In [1]:
from polyglot.text import Text
import nltk
import string
from nltk.corpus import stopwords
from collections import Counter

# Term Frequency

The performance of the previous algorithms lead us to review another method. While RAKE and TextRank are more sophisticated methods, they don't work in our case. Some studies need to be done in order to understand why. One possible reason might be because our documents are 'dirty'. It doesn't form a nice and tidy sentences and paragraphs, because it was read from a pdf.

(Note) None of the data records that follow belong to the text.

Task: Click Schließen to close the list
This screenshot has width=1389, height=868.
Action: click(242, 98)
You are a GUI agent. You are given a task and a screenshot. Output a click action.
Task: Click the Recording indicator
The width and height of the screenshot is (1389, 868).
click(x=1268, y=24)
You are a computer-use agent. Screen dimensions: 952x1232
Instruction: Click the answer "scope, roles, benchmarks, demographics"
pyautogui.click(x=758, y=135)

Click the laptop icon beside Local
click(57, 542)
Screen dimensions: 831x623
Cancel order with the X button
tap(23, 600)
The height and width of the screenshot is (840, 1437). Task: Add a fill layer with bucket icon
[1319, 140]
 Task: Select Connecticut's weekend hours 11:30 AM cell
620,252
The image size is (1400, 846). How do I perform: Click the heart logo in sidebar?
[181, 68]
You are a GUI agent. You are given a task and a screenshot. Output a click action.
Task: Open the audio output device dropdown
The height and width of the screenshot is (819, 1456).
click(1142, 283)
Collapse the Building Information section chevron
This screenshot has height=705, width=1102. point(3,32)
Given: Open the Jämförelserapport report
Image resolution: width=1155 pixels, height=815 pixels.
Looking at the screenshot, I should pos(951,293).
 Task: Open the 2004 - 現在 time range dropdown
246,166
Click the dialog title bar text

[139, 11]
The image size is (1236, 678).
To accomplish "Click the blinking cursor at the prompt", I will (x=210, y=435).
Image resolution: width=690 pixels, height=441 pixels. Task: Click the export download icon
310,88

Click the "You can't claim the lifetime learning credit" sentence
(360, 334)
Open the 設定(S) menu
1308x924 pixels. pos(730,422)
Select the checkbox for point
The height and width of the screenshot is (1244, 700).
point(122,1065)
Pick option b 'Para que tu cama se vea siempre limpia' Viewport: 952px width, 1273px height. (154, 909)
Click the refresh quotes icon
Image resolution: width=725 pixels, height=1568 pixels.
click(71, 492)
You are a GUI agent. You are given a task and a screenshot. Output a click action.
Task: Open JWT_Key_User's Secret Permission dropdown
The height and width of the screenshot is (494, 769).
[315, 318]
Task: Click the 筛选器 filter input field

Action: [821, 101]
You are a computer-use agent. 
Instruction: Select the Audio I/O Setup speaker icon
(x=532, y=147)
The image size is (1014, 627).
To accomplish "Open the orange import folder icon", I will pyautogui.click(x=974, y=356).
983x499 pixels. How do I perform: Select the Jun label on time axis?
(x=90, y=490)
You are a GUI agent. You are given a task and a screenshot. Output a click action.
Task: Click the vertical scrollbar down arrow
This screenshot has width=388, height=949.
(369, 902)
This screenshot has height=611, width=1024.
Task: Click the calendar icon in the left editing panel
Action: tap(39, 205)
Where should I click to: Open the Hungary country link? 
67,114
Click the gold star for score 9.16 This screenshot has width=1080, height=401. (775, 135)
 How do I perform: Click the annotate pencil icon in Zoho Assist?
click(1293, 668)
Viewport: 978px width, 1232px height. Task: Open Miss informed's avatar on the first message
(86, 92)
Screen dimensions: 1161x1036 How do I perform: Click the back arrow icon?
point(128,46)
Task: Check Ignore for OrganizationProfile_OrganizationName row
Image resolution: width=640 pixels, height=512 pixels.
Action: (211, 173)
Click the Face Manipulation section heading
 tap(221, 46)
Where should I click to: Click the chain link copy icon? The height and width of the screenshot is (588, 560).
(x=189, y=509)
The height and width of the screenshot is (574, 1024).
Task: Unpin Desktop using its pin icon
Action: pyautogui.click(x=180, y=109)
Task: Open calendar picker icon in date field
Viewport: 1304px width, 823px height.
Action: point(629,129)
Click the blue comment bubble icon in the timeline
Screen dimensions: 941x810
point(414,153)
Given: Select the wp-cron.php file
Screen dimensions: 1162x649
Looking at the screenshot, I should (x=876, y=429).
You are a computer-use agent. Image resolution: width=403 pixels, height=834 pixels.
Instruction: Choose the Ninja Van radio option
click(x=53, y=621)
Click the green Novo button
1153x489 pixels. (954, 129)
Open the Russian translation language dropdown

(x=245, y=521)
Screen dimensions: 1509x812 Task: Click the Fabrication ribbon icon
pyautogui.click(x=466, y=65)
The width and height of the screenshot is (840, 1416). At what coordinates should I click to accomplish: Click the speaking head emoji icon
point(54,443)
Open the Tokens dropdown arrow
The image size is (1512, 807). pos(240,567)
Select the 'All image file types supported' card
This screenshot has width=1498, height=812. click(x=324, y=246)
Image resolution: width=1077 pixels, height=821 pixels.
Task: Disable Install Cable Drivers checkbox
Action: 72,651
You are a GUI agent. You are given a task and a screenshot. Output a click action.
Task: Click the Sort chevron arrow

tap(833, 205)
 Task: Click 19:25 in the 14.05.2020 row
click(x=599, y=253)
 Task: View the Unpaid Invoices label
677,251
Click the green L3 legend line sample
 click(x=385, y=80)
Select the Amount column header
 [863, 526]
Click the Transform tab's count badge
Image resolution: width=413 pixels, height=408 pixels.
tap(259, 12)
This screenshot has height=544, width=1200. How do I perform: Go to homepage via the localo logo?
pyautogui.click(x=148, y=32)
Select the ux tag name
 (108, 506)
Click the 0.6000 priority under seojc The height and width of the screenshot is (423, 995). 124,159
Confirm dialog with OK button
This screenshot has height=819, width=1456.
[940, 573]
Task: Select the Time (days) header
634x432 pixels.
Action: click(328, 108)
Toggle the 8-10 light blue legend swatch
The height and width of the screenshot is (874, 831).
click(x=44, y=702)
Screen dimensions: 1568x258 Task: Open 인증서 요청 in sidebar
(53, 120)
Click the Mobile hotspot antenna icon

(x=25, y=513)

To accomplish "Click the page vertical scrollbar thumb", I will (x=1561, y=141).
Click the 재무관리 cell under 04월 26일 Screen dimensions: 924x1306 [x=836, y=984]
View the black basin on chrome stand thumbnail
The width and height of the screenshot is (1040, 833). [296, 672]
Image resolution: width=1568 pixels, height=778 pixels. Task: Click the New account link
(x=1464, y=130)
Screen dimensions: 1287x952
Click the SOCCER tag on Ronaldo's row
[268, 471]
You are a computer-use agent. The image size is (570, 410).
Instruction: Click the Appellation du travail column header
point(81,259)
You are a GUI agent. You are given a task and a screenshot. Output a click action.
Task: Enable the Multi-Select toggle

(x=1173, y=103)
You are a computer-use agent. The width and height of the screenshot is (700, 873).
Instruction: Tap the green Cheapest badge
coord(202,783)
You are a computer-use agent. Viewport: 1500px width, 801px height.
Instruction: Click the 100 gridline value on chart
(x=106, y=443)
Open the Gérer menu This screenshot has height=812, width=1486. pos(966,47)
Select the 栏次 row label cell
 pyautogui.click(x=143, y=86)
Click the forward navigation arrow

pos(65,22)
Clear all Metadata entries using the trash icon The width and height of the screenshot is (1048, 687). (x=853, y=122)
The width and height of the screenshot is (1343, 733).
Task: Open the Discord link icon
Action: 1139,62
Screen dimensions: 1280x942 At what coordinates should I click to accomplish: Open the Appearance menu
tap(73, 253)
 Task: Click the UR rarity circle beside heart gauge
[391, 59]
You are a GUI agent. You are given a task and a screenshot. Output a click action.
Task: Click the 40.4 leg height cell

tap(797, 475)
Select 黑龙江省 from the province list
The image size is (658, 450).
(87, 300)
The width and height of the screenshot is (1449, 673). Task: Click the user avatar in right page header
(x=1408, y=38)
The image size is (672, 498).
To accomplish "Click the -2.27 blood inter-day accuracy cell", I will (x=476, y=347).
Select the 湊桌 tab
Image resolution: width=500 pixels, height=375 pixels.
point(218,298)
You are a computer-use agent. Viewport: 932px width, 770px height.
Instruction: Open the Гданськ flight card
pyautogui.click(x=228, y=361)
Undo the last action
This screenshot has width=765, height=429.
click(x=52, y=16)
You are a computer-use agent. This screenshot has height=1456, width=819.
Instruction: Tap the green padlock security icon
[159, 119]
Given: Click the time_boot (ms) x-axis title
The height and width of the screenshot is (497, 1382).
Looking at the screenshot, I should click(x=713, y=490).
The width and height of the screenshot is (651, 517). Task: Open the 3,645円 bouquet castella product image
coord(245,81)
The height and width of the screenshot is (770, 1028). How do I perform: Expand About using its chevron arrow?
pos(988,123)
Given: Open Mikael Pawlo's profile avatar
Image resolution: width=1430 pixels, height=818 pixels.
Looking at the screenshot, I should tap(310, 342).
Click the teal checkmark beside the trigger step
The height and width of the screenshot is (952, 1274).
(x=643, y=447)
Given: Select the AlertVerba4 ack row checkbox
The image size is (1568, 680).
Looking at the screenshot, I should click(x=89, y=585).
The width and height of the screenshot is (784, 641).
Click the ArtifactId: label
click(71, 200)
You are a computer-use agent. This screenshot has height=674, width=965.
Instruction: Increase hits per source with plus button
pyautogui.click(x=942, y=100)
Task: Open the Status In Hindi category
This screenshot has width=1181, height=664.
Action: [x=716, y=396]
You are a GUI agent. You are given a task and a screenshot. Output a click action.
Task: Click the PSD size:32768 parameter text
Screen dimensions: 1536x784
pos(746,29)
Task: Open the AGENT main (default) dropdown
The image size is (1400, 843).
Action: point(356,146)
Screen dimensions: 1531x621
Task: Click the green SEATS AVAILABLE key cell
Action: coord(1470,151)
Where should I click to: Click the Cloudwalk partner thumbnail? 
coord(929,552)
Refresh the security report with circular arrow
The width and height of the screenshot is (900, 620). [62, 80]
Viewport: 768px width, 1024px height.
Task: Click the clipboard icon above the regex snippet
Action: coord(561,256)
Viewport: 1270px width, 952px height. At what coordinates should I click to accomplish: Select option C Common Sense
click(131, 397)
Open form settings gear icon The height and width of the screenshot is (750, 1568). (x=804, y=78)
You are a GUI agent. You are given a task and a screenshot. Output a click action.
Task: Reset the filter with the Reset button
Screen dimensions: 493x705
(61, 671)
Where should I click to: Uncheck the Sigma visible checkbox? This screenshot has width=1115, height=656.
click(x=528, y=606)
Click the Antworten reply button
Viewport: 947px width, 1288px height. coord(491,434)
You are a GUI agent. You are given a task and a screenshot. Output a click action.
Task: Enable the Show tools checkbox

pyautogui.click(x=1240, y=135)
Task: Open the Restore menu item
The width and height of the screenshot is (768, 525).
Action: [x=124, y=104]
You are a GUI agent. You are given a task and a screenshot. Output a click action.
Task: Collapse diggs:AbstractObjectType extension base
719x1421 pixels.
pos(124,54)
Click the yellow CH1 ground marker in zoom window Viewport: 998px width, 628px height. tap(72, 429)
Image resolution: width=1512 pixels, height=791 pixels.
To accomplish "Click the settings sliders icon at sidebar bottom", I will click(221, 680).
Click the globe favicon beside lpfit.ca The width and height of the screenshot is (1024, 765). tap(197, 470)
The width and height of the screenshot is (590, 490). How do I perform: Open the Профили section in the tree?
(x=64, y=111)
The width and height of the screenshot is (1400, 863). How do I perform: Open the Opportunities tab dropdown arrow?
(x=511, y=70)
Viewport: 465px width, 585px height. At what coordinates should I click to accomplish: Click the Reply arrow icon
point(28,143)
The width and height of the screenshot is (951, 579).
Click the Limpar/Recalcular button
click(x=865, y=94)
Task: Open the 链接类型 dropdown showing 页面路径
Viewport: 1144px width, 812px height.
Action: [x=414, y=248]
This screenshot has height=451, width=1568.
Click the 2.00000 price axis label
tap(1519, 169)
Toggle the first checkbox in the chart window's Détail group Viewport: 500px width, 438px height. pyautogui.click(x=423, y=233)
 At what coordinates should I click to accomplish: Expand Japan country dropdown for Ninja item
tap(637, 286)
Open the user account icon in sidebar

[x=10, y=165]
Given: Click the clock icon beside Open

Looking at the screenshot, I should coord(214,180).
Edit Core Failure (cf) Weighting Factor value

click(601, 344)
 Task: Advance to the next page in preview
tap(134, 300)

Because of that, we try a simpler method: get the most frequent phrases as keyword. Here is the implementation

* tokenize the documents into word
* get the POS tag for each word
* get candidate keyword -> every noun phrases (consecutive NOUN/PROPN)
* remove candidate keywords that contain stopwords
* make sure that the noun is indeed noun (hard, but we can check if it is not a punctuation)
* return the candidate keywords

In [2]:
s = """
Pemberi kerja adalah orang perseorangan, pengusaha, badan hukum, atau badan-badan lainnya yang mempekerjakan tenaga kerja dengan membayar upah atau imbalan dalam bentuk lain.
Pengusaha adalah orang perseorangan, persekutuan, atau badan hukum yang menjalankan suatu perusahaan milik sendiri.
"""

we tokenize the document into word and extract the POS tag of each word using `polyglot` library. The POS tagger works surprisingly well.

In [3]:
tagged_words = Text(s.lower()).pos_tags
tagged_words

[('pemberi', 'NOUN'),
 ('kerja', 'NOUN'),
 ('adalah', 'VERB'),
 ('orang', 'NOUN'),
 ('perseorangan', 'NOUN'),
 (',', 'PUNCT'),
 ('pengusaha', 'NOUN'),
 (',', 'PUNCT'),
 ('badan', 'NOUN'),
 ('hukum', 'NOUN'),
 (',', 'PUNCT'),
 ('atau', 'CONJ'),
 ('badan', 'NOUN'),
 ('-', 'PUNCT'),
 ('badan', 'NOUN'),
 ('lainnya', 'ADJ'),
 ('yang', 'PRON'),
 ('mempekerjakan', 'VERB'),
 ('tenaga', 'NOUN'),
 ('kerja', 'NOUN'),
 ('dengan', 'ADP'),
 ('membayar', 'VERB'),
 ('upah', 'NOUN'),
 ('atau', 'CONJ'),
 ('imbalan', 'NOUN'),
 ('dalam', 'ADP'),
 ('bentuk', 'NOUN'),
 ('lain', 'ADJ'),
 ('.', 'PUNCT'),
 ('pengusaha', 'NOUN'),
 ('adalah', 'VERB'),
 ('orang', 'NOUN'),
 ('perseorangan', 'NOUN'),
 (',', 'PUNCT'),
 ('persekutuan', 'NOUN'),
 (',', 'PUNCT'),
 ('atau', 'CONJ'),
 ('badan', 'NOUN'),
 ('hukum', 'NOUN'),
 ('yang', 'PRON'),
 ('menjalankan', 'VERB'),
 ('suatu', 'DET'),
 ('perusahaan', 'NOUN'),
 ('milik', 'NOUN'),
 ('sendiri', 'ADJ'),
 ('.', 'PUNCT')]

Next we want to get keyphrases that we want. We can create n-grams and consider all n-grams to be keyphrases, but that will not scale well because the number of n-grams will be large. The solution is to consider a certain class of keyphrase to extract. In our case, that will be noun phrase, that is a phrase that comprises of consecutive noun or proper noun (NOUN/PROPN) and followed by an optional adjective (ADJ). That is the purpose of POS tagger. With POS tagger, we can easily construct a noun phrase with the rule that we have form before. In the above example, *tenaga kerja* and *badan hukum* can be considered a noun phrase.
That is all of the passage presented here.